[Collected data entries]

******************************

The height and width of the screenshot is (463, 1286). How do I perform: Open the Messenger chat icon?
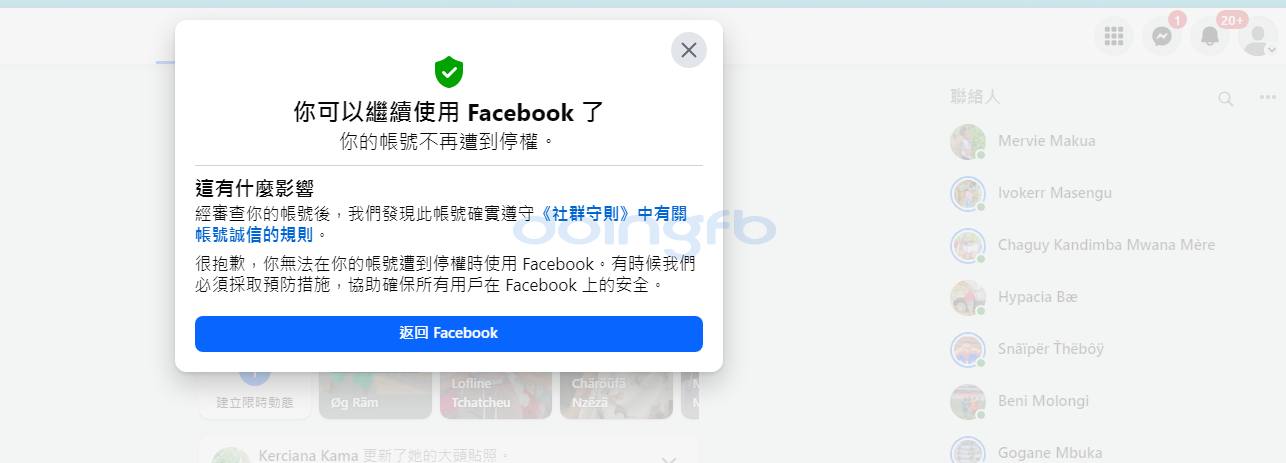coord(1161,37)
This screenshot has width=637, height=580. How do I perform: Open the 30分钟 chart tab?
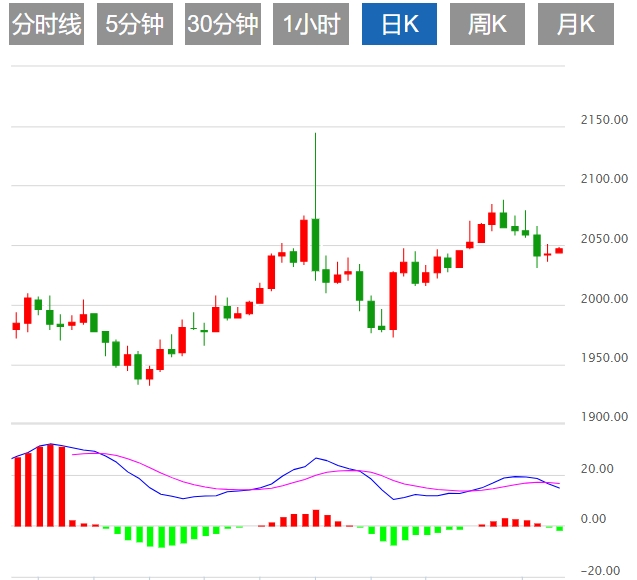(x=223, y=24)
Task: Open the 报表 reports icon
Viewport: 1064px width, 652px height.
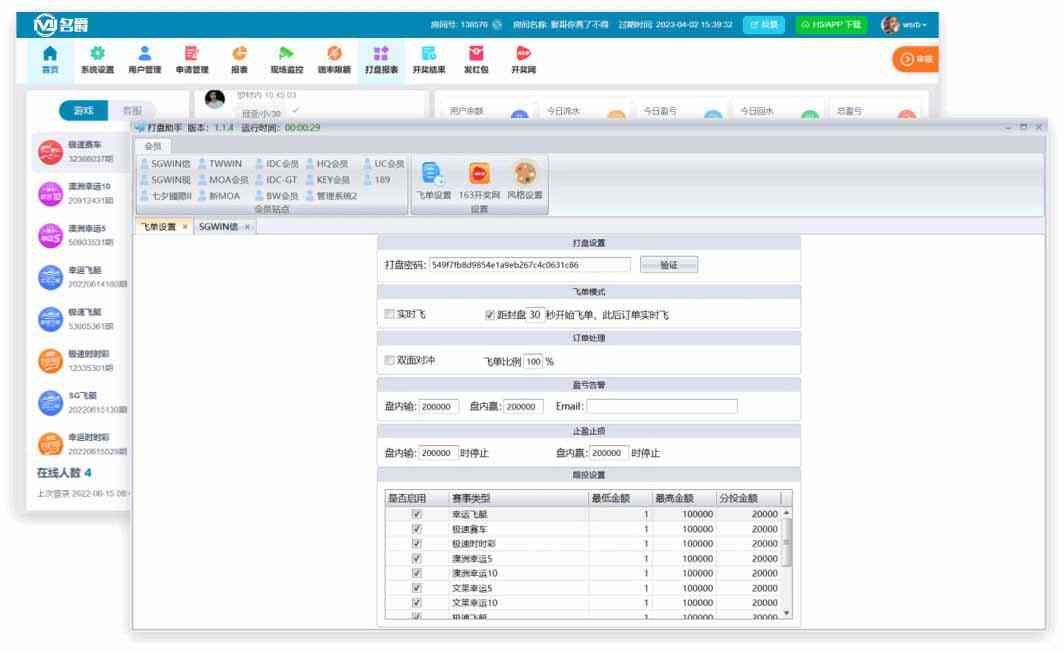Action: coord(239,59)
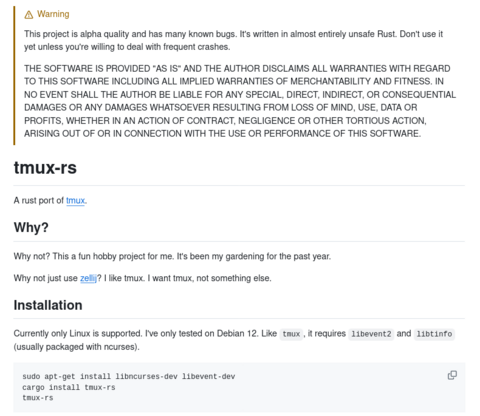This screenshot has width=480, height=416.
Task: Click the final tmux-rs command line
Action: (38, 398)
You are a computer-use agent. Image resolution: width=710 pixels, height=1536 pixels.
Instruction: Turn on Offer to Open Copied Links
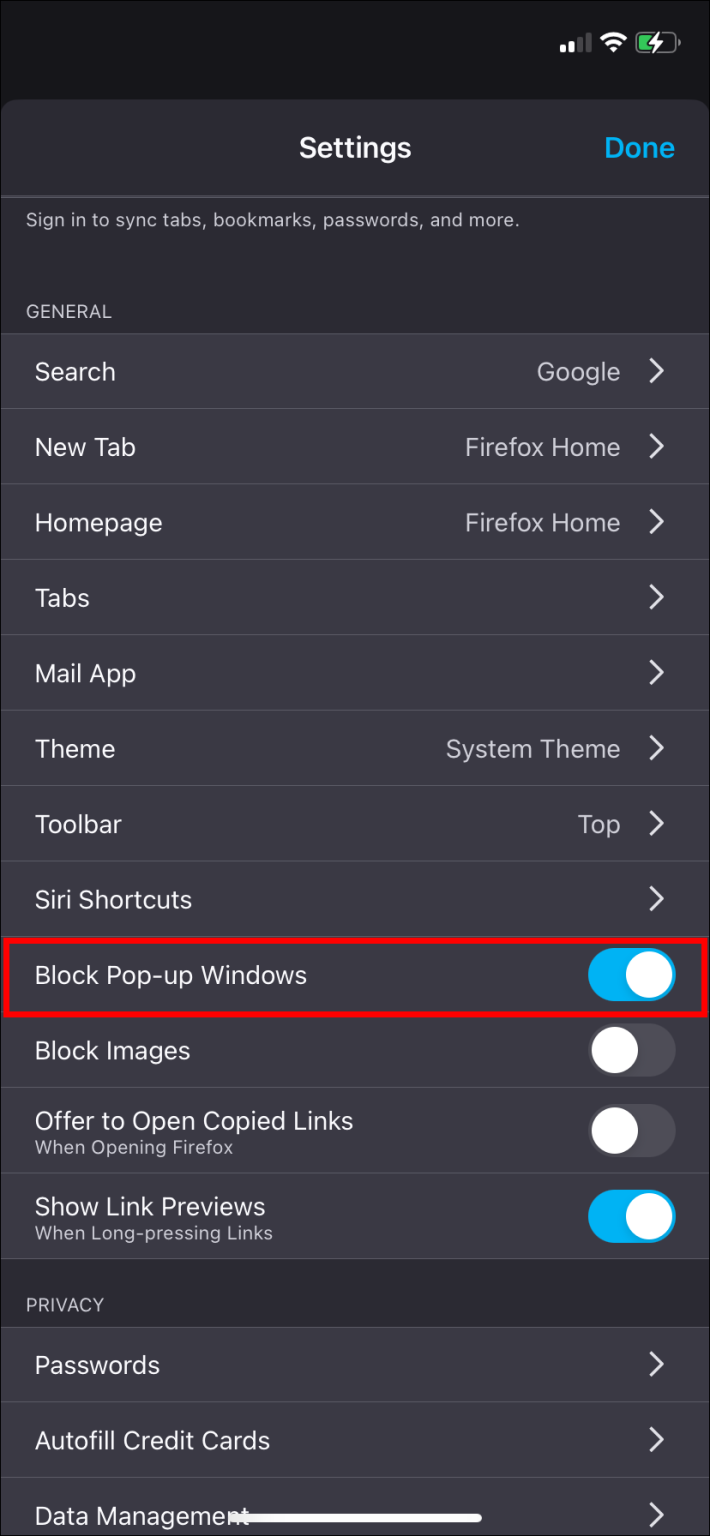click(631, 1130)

******************************

What you should do
Only the lines from the line that contains "This screenshot has width=637, height=580." through the end of the entries are to be written out, exactly and without pictures, both ends included.

Response area
This screenshot has width=637, height=580. How do I perform: Open the 30分钟 chart tab?
(x=223, y=24)
Task: Open the 报表 reports icon
Viewport: 1064px width, 652px height.
Action: coord(239,59)
This screenshot has width=480, height=416.
Task: Click the final tmux-rs command line
Action: (38, 398)
You are a computer-use agent. Image resolution: width=710 pixels, height=1536 pixels.
Instruction: Turn on Offer to Open Copied Links
click(631, 1130)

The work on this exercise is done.